Question

A 12.5eV electron beam is used to excite a gaseous hydrogen atom at room temperature. Determine the wavelengths and the corresponding series of the lines emitted.

Answer 1

Hint: Firstly, you could go for finding the energy after excitation of the hydrogen and thus determine its final excited state. After that you could find all possible transitions.
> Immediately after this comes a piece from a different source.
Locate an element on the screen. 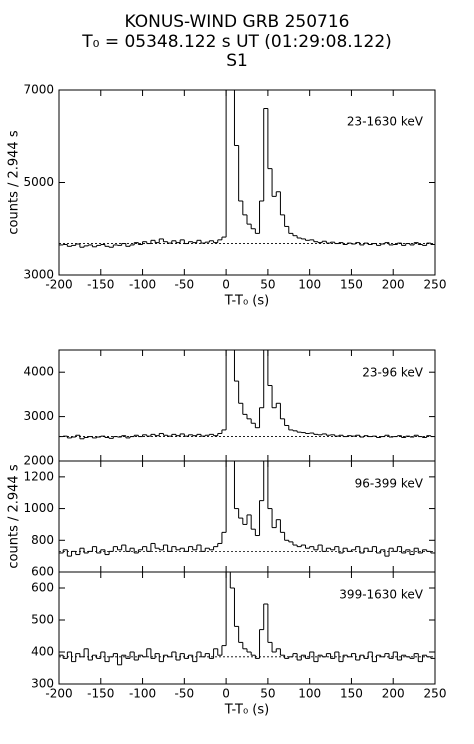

Then you could find the energy difference of these levels and also the wavelength of the radiation emitted.
Formula used:
Energy of nth energy level,
${{E}_{n}}=\dfrac{-13.6eV}{{{n}^{2}}}$
Wavelength,
$\lambda =\dfrac{hc}{E}$

Complete answer:
We are given that the gaseous hydrogen atom is excited using a 12.5eV electron beam at room temperature. Then, its energy after excitation would be,
$E=-13.6eV+12.5eV=-1.1eV$
We know that energy of the nth energy level is given by,
${{E}_{n}}=\dfrac{-13.6eV}{{{n}^{2}}}$
$\Rightarrow \dfrac{-13.6}{{{n}^{2}}}=-1.1eV$
$\Rightarrow n=3.51\langle 4$
$\therefore n\approx 3$
So we found the final excited state to be n = 3.
So the possible transitions would be,
(a) $n=3\to n=2$
(b) $n=3\to n=1$
(c) $n=2\to n=1$

For the transition from$n=3\to n=2$,
$\Delta E={{E}_{3}}-{{E}_{2}}=\dfrac{-13.6}{{{3}^{2}}}-\left( \dfrac{-13.6}{{{2}^{2}}} \right)$
$\Rightarrow \Delta E=-1.51+3.4$
$\therefore \Delta E=1.89eV$
Corresponding wavelength,
$\lambda =\dfrac{hc}{E}$
$\Rightarrow \lambda =\dfrac{6.6\times {{10}^{-34}}\times 3\times {{10}^{8}}}{1.89\times 1.6\times {{10}^{-19}}}$
$\therefore \lambda =6547.6A{}^\circ $
So we found that this belongs to the Balmer series.
For the transition from$n=3\to n=1$,
$\Delta E={{E}_{3}}-{{E}_{1}}=\dfrac{-13.6}{{{3}^{2}}}-\left( \dfrac{-13.6}{{{1}^{2}}} \right)$
$\Rightarrow \Delta E=-1.51+13.6$
$\therefore \Delta E=12.09eV$
Corresponding wavelength,
$\lambda =\dfrac{hc}{E}$
$\Rightarrow \lambda =\dfrac{6.6\times {{10}^{-34}}\times 3\times {{10}^{8}}}{12.09\times 1.6\times {{10}^{-19}}}$
$\therefore \lambda =1023A{}^\circ $
So, we found that this belongs to the Lyman series.
For the transition from$n=2\to n=1$,
$\Delta E={{E}_{3}}-{{E}_{1}}=\dfrac{-13.6}{{{2}^{2}}}-\left( \dfrac{-13.6}{{{1}^{2}}} \right)$
$\Rightarrow \Delta E=-3.4+13.6$
$\therefore \Delta E=10.2eV$
Corresponding wavelength,
$\lambda =\dfrac{hc}{E}$
$\Rightarrow \lambda =\dfrac{6.6\times {{10}^{-34}}\times 3\times {{10}^{8}}}{10.2\times 1.6\times {{10}^{-19}}}$
$\therefore \lambda =1213A{}^\circ $
We found that this belongs to the Lyman series.

Note:
We should understand that the Hydrogen’s emission spectrum is basically divided into a number of spectral series. Also we know that they are observed as the result of electron transitions in various energy levels. We could also classify these series as Lyman series, Balmer series, Paschen series, Brackett series and Pfund series.